This week, his baggage arrived.

The 50-year-old German native is among 11 former Siemens AG SIEGn.DE executives from whom the engineering company said it will seek damages for presiding over an organization that is suspected of paying billions in bribes to win business around the globe.

That move by Siemens followed a court’s decision this week to fine a former company telecoms sales manager, Reinhard Siekaczek, $170,000 and impose a two-year suspended prison sentence for what the judge said was his role in helping run a slush fund to “grease palms for business.”

The Siemens bribery allegations had been swirling before Alcoa hired Kleinfeld as president and chief operating officer, and appeared to be a key reason why Kleinfeld left his job as the German company’s CEO, a job he held only since 2005. He was named CEO of Alcoa in May.

In a Friday memo to Alcoa employees that was obtained by Reuters, Chairman and former CEO Alain Belda and Kleinfeld moved to reassure workers the Seimens issue would not affect Alcoa or Kleinfeld’s future there.

Kleinfeld was not available for comment, a spokesman said.

Alcoa conducted its own legal review of two separate investigations commissioned by Siemens and found that Klaus had handled the matter well, Belda wrote.

“He chose to be the first person investigated and, at the same time, kept the company focused on delivering better performance,” Belda wrote.

German prosecutors have denied reports they planned to question Kleinfeld on the bribery scandal, but the issue puts a cloud over him as the company navigates the global metals and mining market that is a swirl with mergers and acquisitions.

“Clearly this is a distraction for Mr. Kleinfeld,” said Howard Sherman, CEO of governance research firm GovernanceMetrics.

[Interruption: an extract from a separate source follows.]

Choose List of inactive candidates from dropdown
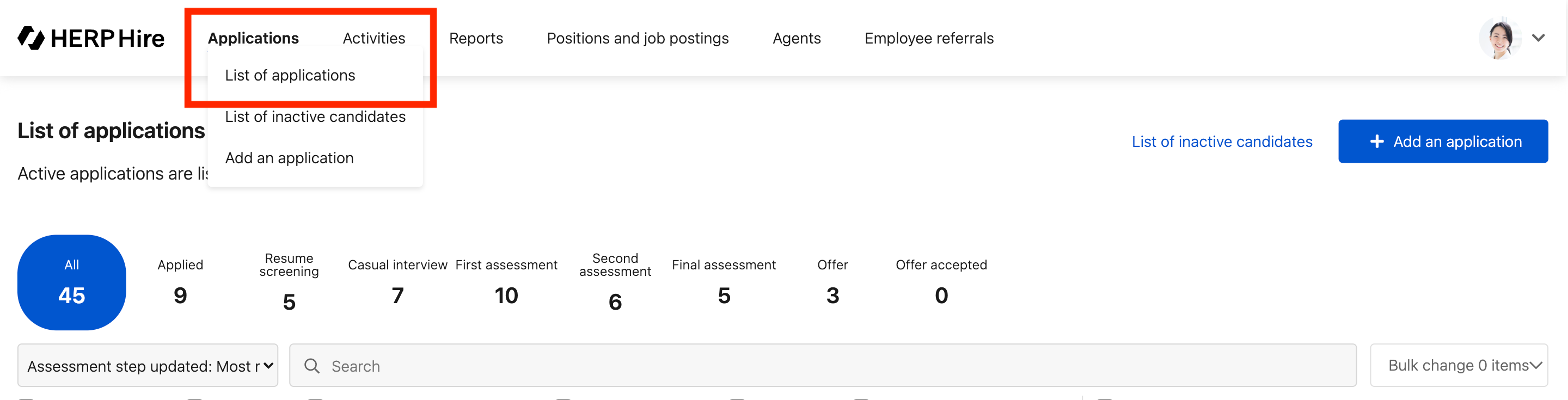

“The irony is that Alcoa itself is subject to a U.S. government investigation. Call that bad karma,” he said.

In May, the U.S. Department of Justice said it would investigate whether Alcoa committed fraud and bribery in relations with customer Aluminum Bahrain B.S.C., also called Alba.

UNDER THE MICROSCOPE

Kleinfeld’s situation in Germany warrants close observation, experts said, but it was still too soon to say whether the Siemens problems would drag him down.

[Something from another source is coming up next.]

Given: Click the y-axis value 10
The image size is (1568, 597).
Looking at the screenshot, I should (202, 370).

“There are two ways (for Alcoa) to deal with this,” said Joseph Carcello, co-founder of University of Tennessee’s Corporate Governance Center. “Circle the wagons and hunker down for a battle, or the other approach, if there’s even a whiff of wrongdoing ... you’re gone.”

“But just to cut the guy loose just because there’s an investigation, I don’t think that’s fair,” he added.

Alcoa’s shares have not suffered because of the issues around Kleinfeld, though they are down 11 percent so far this year. That’s better than the Standard & Poor’s 500, which is off more than 14 percent over the same period.

Analysts remain positive on the stock, with 11 of 17 forecasters rating it “buy” or “outperform,” largely due to the strong fundamentals in the global aluminum market, and hedge fund Highfields Capital Management said it may boost its 2 percent stake to as much as 8 percent.

Still, some experts said despite the company’s assurances that the Alcoa board was on top of the issue, allegations against a top executive should merit a look by an independent eye.

“Because it’s the CEO, the board cannot solely rely on what they get from the insiders. They need to go outside to get advice,” said Paul Lapides, director of the corporate governance center at Kennesaw State University.

And with several scandals in recent years that have rocked boardrooms, directors are increasingly sensitive to criticisms that they are not keeping close tabs on their management.

“We’re in an era of increased focus on corporate governance. Boards themselves are very risk averse,” said Nell Minow, editor and co-founder of The Corporate Library.